RIO DE JANEIRO, Jan 30 (NNN-BERNAMA-XINHUA) — Brazilian authorities on Tuesday detained five people in connection with the iron-ore waste dam collapse last week, which left scores dead and caused an environmental catastrophe.
The suspects comprised three employees of mining giant Vale, which owns the mine at Brumadinho in the southeast state of Minas Gerais, and two sub-contracted engineers.
Xinhua news agency reported the five would be in police custody for 30 days.
The employees “were directly involved in the licensing of the dam that collapsed,” and the engineers “had declared the dam was stable,” state news agency Agencia Brasil said.

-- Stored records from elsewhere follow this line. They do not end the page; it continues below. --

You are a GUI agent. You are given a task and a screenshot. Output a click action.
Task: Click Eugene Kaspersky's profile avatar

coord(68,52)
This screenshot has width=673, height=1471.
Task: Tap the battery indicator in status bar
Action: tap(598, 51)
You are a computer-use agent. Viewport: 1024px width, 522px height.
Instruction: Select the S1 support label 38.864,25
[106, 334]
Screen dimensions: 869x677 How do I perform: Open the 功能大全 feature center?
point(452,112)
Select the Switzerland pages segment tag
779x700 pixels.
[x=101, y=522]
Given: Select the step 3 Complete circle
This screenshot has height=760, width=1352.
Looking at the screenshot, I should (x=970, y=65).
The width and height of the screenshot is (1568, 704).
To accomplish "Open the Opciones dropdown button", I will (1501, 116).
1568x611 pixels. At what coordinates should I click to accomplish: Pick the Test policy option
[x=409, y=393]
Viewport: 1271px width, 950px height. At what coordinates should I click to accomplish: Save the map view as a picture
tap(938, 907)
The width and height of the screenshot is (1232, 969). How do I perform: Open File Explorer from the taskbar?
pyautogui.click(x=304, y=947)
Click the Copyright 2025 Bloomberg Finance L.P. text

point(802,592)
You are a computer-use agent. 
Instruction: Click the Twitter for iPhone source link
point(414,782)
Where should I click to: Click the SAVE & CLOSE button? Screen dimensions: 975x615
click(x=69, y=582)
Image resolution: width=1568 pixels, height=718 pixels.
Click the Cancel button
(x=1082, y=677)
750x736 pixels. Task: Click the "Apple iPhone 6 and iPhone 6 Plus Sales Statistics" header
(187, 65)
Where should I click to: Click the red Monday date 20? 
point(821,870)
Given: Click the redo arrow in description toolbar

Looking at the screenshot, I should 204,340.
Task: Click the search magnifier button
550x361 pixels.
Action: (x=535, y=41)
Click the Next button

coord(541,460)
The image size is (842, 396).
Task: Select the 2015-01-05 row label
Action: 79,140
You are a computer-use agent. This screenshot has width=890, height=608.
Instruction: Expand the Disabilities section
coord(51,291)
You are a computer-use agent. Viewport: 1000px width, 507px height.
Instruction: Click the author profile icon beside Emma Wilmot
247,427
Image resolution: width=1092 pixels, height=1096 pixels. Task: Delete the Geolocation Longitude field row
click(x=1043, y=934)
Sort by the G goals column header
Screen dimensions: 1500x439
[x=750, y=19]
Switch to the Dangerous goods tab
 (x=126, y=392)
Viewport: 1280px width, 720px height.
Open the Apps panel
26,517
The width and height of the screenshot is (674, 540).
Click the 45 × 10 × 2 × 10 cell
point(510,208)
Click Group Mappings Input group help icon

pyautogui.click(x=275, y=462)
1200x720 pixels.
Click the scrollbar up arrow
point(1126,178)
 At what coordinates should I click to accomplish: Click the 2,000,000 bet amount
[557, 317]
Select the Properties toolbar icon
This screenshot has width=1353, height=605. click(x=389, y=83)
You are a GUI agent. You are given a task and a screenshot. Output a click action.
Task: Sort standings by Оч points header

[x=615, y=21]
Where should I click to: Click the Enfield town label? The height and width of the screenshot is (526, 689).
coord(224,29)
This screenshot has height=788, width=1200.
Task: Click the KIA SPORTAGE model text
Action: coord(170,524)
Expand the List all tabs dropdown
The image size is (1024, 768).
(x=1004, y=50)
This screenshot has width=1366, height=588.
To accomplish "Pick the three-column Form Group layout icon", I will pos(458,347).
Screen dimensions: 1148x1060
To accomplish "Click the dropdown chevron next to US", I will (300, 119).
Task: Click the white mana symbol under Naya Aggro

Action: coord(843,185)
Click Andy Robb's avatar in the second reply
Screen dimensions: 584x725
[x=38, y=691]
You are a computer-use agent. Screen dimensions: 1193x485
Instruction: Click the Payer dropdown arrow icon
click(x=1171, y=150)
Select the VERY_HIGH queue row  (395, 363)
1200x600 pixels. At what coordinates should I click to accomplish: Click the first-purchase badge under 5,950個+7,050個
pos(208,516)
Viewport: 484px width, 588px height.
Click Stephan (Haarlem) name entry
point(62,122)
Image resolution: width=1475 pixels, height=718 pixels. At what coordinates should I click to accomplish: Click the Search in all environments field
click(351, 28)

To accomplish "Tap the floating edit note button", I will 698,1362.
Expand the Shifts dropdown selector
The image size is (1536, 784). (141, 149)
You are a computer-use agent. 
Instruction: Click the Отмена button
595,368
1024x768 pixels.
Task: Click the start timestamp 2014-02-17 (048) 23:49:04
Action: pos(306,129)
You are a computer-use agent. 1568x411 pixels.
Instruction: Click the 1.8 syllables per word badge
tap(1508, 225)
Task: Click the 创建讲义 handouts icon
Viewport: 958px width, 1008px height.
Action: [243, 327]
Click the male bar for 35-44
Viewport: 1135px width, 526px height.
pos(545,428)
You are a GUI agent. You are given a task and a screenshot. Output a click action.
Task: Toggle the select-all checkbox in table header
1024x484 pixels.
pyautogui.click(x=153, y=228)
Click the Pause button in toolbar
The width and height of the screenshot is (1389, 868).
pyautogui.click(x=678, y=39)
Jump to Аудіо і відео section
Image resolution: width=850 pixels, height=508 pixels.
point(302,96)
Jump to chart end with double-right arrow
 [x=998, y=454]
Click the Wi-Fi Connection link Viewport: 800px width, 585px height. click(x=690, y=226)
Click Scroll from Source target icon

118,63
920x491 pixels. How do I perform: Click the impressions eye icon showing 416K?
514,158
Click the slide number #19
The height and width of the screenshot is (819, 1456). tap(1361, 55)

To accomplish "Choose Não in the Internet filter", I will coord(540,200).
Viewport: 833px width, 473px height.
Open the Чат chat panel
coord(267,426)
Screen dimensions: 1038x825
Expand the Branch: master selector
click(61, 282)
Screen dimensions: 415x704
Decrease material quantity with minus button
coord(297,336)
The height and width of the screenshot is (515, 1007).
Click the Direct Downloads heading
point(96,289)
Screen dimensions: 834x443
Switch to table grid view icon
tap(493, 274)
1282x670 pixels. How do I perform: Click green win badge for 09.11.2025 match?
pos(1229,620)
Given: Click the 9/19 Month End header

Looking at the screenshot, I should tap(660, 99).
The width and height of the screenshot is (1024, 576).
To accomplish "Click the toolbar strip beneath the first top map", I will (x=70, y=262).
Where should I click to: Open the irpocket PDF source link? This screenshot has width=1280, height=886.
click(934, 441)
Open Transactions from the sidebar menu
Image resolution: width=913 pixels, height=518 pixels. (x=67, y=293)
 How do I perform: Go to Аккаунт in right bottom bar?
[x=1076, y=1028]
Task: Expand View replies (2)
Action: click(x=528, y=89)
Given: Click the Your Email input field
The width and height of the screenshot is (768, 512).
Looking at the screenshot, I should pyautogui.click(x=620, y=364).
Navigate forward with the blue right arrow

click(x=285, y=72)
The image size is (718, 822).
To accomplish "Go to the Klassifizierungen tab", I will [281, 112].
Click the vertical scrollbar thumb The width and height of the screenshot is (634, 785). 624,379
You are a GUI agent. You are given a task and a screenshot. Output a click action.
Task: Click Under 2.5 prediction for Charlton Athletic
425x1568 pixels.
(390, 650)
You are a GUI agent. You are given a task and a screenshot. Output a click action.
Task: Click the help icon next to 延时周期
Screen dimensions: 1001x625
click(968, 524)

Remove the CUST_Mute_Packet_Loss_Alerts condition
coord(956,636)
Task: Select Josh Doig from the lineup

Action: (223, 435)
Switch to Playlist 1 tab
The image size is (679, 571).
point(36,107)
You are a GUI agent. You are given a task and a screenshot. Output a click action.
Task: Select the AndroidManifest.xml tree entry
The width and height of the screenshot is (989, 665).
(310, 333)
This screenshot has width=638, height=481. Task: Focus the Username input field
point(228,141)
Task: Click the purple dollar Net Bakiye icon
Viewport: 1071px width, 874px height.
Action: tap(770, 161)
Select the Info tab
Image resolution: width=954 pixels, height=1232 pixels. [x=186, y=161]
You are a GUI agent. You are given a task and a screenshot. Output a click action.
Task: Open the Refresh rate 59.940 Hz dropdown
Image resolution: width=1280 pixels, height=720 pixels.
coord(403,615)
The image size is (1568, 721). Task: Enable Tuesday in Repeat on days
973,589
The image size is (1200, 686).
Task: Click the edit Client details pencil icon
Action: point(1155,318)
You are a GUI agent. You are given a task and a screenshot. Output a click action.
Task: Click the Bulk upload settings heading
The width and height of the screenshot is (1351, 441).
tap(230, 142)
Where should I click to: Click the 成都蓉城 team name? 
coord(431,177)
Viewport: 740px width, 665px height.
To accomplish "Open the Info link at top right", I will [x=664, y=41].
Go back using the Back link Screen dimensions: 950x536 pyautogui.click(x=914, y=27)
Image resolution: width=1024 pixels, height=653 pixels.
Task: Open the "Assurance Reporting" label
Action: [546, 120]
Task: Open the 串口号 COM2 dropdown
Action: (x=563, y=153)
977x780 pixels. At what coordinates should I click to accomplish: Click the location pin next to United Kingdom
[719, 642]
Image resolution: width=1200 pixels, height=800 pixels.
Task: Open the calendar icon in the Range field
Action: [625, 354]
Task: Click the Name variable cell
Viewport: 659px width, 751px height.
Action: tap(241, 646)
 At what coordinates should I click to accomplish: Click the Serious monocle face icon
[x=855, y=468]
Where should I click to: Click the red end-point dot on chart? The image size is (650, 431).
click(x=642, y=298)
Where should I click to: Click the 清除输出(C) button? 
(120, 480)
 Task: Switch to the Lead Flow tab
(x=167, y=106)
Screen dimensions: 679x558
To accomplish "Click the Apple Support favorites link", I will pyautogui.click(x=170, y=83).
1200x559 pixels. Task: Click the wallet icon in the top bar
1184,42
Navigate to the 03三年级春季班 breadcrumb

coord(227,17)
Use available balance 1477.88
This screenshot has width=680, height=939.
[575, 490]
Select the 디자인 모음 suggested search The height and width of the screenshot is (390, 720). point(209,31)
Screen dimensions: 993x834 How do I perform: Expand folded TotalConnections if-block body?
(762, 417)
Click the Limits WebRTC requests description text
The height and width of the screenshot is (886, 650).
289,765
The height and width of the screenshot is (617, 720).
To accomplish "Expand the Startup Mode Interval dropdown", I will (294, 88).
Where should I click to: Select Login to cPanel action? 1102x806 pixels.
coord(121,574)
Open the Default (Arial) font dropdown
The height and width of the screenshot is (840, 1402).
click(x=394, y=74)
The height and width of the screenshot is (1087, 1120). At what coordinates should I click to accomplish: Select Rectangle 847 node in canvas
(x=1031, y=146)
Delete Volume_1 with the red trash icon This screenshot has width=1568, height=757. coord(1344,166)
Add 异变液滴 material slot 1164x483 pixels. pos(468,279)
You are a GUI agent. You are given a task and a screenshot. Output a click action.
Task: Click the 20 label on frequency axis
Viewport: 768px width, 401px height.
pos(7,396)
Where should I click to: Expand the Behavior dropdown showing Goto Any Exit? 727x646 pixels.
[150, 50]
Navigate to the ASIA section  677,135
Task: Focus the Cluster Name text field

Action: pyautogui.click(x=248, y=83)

While picking up the suspects, the police also seized loads of documents as evidence.
“It is hard to believe that a dam with this size — run by one of the world’s biggest mining firms — can burst unexpectedly, without any sign of vulnerability,” said Perla Saliba Brito, the federal judge who ordered the arrests.
The dam was reportedly equipped with sensors capable of detecting signs of structural weakening.
The incident marks the second tailing dam collapse in just three years at a Vale-owned mining operation in Brazil, flooding communities and fields with toxic sludge.
In November 2015, a tailings dam partly-owned by Vale ruptured in Mariana, also in Minas Gerais, destroying an entire community and killing 19 people. It was considered Brazil’s worst environmental disaster.